Fast matrix multiplication
--------
Austin R. Benson and Grey Ballard
This software contains implementations of fast matrix multiplication algorithms for
sequential and shared-memory parallel environments.
To cite this work, please use:
Austin R. Benson and Grey Ballard. "A framework for practical parallel fast matrix multiplication". In Proceedings of the 20th ACM SIGPLAN Symposium on Principles and Practice of Parallel Programming (PPoPP), 2015.
An extended version of the paper is available on [arxiv](http://arxiv.org/pdf/1409.2908v1.pdf).
For references to APA algorithms, see
Grey Ballard, Jack Weissenberger, and Luoping Zhang. "Accelerating Neural Network Training using Arbitrary Precision Approximating Matrix Multiplication Algorithms". In Proceedings of the 50th International Conference on Parallel Processing Workshops (ICPP-W), 2021.
License
--------
Copyright 2014 Sandia Corporation. Under the terms of Contract DE-AC04-94AL85000 with Sandia Corporation, the U.S. Government retains certain rights in this software.

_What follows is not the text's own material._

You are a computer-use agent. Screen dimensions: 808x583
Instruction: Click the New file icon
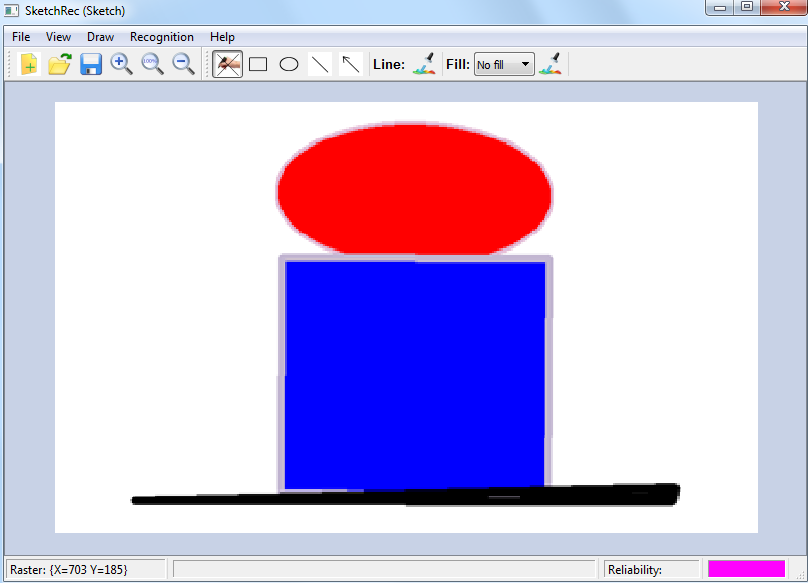(x=29, y=64)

This software is released under the BSD 2-Clause license. Please see the LICENSE file.
Setup
--------
The code requires:
* Intel MKL
* Compiler supporting C++11 and OpenMP
The Makefile depends on an included file that specifies the compiler and the run-time mode.

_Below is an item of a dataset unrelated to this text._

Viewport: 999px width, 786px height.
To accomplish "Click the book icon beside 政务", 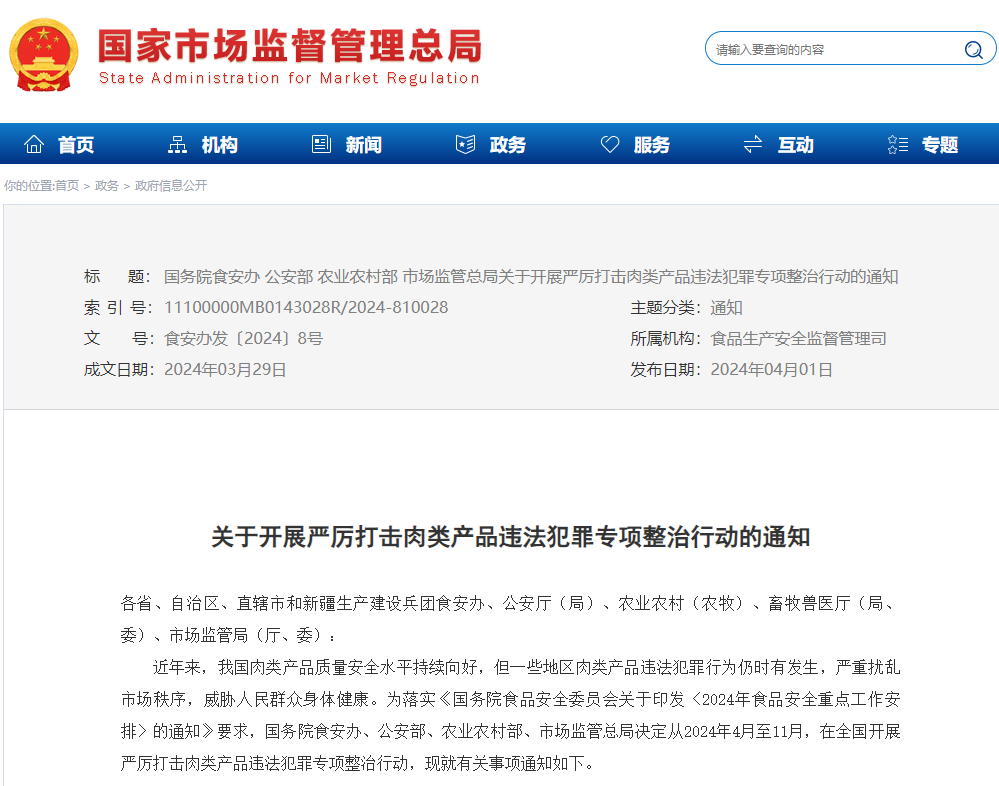I will click(465, 145).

You must specify this file in the first line of the Makefile.
For an example, see the file `make.incs/make.inc.edison`, which contains the information for running
on NERSC's Edison machine.
The `MODE` variable specifies sequential or parallel mode.
The `DEFINES` variable can specify the type of parallelism if running in parallel mode.
The `DEFINES` variable also specifies the naming convention for BLAS routines.
By default, names are considered to be like "dgemm".
However, by defining BLAS_POST, names are considered to be like "dgemm_", i.e., the routines have a trailing underscore.
The `MKL_ROOT` variable must be set for your machine.
We did most testing using the Intel compiler (icpc).
Depending on the version of g++, the OpenMP task constructs can be different and the hybrid shared-memory
parallel code may crash. Sequential mode, DFS parallel, and BFS parallel should work with g++.
Building examples
--------
First, use the code generator to generate the algorithms:
cd codegen
bash gen_all_algorithms.sh 0
Some simple codes that use the fast algorithms are in the `examples` directory.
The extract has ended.